Jeremiah 29:11 NIV - For I know the plans I have for you declares the Lord, plans to prosper you and not to harm you, plans to give you hope and a future.
We have just had a major move from one state to another. If you know the size of Australia you can understand the enormity of such a move especially with six children. At first the thought of my husband applying for another position and the whole family moving seemed kind of exciting. Almost every time we prayed it was clear that the Lord wanted us to see this as a great adventure and not a burden. I however was quite unsure so I would often talk about the move with friends as though it was not really going to happen. Then the inevitable took place, my husband received the call about the promotion he had applied for. He got the job- in Queensland. One thousand kilometres or more from my beautiful home town, Sydney.

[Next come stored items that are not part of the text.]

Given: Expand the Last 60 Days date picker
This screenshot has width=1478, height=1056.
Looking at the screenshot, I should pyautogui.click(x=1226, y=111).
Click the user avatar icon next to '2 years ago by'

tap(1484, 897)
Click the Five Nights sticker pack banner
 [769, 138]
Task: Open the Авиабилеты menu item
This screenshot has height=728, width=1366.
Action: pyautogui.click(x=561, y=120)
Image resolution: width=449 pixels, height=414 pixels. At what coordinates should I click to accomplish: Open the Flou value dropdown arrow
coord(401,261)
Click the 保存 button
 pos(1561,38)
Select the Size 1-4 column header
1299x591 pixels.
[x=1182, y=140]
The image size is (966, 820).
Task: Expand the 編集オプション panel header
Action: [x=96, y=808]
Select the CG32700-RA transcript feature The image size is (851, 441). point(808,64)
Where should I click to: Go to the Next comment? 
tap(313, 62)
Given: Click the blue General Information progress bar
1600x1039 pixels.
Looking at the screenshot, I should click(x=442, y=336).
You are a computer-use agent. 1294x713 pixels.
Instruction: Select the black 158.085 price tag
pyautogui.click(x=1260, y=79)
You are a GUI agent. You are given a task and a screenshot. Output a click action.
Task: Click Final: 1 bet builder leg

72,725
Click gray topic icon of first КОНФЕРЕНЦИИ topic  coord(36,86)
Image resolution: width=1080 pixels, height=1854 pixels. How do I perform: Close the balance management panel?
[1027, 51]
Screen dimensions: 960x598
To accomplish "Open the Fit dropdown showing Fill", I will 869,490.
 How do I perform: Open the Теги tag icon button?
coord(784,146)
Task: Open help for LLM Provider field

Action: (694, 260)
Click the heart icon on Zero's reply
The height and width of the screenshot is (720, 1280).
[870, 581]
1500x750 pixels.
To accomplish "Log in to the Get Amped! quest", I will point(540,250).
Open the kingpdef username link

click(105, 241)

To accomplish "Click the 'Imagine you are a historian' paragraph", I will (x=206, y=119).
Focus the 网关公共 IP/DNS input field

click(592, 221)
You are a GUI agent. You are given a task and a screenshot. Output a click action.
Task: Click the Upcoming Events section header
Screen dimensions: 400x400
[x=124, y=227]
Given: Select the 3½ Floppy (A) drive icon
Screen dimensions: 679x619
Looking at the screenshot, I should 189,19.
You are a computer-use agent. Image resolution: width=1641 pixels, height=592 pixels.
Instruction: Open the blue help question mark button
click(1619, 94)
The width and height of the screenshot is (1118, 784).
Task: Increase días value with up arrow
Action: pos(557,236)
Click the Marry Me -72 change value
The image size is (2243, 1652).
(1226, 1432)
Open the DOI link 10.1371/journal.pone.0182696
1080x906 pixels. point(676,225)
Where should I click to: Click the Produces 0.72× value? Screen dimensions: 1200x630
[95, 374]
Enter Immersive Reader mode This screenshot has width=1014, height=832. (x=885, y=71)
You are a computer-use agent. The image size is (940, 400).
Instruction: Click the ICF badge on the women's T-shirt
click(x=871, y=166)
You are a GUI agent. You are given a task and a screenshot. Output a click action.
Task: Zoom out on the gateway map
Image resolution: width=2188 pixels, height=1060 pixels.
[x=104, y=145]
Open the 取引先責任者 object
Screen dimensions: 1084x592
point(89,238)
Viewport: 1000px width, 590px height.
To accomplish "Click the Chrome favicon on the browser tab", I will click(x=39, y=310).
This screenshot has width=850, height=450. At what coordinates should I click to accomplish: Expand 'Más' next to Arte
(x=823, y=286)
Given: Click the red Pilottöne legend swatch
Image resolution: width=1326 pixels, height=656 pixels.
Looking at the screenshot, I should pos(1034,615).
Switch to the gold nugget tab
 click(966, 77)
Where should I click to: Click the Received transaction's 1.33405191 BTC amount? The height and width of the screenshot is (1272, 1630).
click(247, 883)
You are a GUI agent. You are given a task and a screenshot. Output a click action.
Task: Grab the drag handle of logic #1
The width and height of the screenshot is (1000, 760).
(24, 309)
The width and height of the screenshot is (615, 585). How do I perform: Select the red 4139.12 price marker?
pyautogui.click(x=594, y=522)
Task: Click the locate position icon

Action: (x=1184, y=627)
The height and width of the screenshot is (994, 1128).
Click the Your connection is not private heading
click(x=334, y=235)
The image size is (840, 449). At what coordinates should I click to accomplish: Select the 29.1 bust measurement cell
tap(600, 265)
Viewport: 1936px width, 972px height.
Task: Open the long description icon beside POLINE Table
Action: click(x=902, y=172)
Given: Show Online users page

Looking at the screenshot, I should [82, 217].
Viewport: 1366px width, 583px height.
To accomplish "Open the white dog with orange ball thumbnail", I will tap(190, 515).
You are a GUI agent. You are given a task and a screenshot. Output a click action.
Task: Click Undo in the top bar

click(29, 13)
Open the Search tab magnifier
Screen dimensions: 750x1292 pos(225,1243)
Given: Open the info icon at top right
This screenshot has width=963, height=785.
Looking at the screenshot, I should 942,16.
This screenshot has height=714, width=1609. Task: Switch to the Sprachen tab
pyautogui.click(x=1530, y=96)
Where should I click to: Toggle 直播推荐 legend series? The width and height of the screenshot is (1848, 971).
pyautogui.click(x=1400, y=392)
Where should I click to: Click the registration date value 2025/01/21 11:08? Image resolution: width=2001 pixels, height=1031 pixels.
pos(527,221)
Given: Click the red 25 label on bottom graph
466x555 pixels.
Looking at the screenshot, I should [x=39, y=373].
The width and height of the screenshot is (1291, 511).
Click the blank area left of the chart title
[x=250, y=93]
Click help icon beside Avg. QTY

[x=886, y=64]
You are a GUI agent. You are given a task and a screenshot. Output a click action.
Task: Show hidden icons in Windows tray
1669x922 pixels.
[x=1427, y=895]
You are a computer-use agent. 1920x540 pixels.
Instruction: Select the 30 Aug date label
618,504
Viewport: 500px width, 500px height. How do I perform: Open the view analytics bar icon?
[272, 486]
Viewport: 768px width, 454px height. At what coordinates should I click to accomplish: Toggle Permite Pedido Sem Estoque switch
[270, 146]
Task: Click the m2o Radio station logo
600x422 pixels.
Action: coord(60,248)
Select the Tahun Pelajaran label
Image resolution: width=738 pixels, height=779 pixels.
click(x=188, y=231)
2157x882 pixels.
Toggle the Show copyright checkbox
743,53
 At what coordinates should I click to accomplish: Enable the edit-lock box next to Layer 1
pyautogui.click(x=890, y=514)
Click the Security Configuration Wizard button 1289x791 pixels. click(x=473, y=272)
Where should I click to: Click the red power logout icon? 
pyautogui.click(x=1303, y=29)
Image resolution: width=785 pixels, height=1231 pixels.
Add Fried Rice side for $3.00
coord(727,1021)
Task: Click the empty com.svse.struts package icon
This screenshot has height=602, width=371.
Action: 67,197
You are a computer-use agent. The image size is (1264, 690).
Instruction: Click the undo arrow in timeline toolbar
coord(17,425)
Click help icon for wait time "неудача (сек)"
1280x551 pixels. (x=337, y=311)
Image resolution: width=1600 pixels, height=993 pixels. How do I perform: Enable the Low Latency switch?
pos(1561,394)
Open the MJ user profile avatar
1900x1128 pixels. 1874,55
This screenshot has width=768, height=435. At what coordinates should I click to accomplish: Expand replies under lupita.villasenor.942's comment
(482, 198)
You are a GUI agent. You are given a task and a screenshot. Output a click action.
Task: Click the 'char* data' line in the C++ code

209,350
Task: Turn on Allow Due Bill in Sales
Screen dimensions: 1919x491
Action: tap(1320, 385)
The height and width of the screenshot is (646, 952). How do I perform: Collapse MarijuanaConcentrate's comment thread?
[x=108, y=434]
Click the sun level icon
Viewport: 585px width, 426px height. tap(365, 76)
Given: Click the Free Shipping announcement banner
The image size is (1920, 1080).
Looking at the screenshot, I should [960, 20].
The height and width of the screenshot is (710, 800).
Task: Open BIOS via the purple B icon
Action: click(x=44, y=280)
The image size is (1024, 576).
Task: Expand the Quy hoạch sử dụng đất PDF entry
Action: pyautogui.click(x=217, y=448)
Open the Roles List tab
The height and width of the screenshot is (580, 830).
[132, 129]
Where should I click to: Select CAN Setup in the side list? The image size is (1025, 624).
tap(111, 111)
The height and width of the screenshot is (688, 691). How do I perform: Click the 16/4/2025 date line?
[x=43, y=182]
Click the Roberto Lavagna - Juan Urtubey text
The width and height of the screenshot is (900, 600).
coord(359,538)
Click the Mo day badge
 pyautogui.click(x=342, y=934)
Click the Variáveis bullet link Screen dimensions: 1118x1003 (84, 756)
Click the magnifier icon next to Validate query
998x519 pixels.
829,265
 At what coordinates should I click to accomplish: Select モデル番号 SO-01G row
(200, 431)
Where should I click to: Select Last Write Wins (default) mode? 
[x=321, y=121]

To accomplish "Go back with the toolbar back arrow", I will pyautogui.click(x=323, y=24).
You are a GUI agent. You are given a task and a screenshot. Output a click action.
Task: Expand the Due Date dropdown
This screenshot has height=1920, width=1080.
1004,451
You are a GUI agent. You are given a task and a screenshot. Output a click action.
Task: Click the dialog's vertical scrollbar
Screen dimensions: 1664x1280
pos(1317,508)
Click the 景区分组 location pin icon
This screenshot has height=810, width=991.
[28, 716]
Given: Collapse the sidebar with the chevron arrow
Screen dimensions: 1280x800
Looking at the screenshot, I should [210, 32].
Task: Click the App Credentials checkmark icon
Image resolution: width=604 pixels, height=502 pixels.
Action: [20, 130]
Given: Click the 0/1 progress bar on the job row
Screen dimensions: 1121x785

The wheels started turning. We had wonderful friends living with us that now had to move on, York's elderly parents were now having to make a decision as to whether they would come with us, our nephew really needed to be able to finish his last year of school at the Christian school we had him in and the house needed to be sold. The so called great adventure had begun. I was so caught up in every thing around me that it was difficult to really know if this was the will of God or not. I had to trust whole heartedly in my husbands ability to lead our family.
I do want to share here how trusting my husband does not come easily to me. It is not my husband at all, it's me. York is extremely trustworthy and a man of his word. After being divorced I found trust a difficult and painful thing to do. I gave my husband some very difficult tests before we were married. I had to be sure he did mean what he was saying and that he was completely aware of what the Lord expected of a husband. I know it all sounds rather horrible but I was not going to be burnt again. I didn't trust man's word and I don't think I really knew how to trust God's Word either.
So there we were packing, cleaning, throwing out, giving away; you name it we were doing it. During this busy time I would go to the Lord and say things like "I hope this is of you Lord cause it's feeling real hard right now". I would then talk to York about it and he was confident and unable to be moved, he would say this move is a step closer to fulfilling HIS purpose in us as a couple and also as a family. Seeing his faith rise gave me such peace that I would continue with my jobs and look at the move more positively.
It all didn't make a whole lot of sense. We had added an eighty thousand dollar extension to our home, we were content. There were still unfinished projects, we weren't moving anywhere ever -so I thought. I felt as though I was in a whirlwind, I had no control and I wasn't sure if it was right. It was time to put the house on the market. This was not easy; we loved our area, our neighbours, church and school. We began the process of having inspections which is also the beginning of saying goodbye when a decision like that is finally made. I was trusting my husband and I was clinging to the Lord. Then one day I said to the Lord that I didn't really feel prepared and ready for such a major move. "You didn't tell me about it God I'm just hanging on by my teeth right now".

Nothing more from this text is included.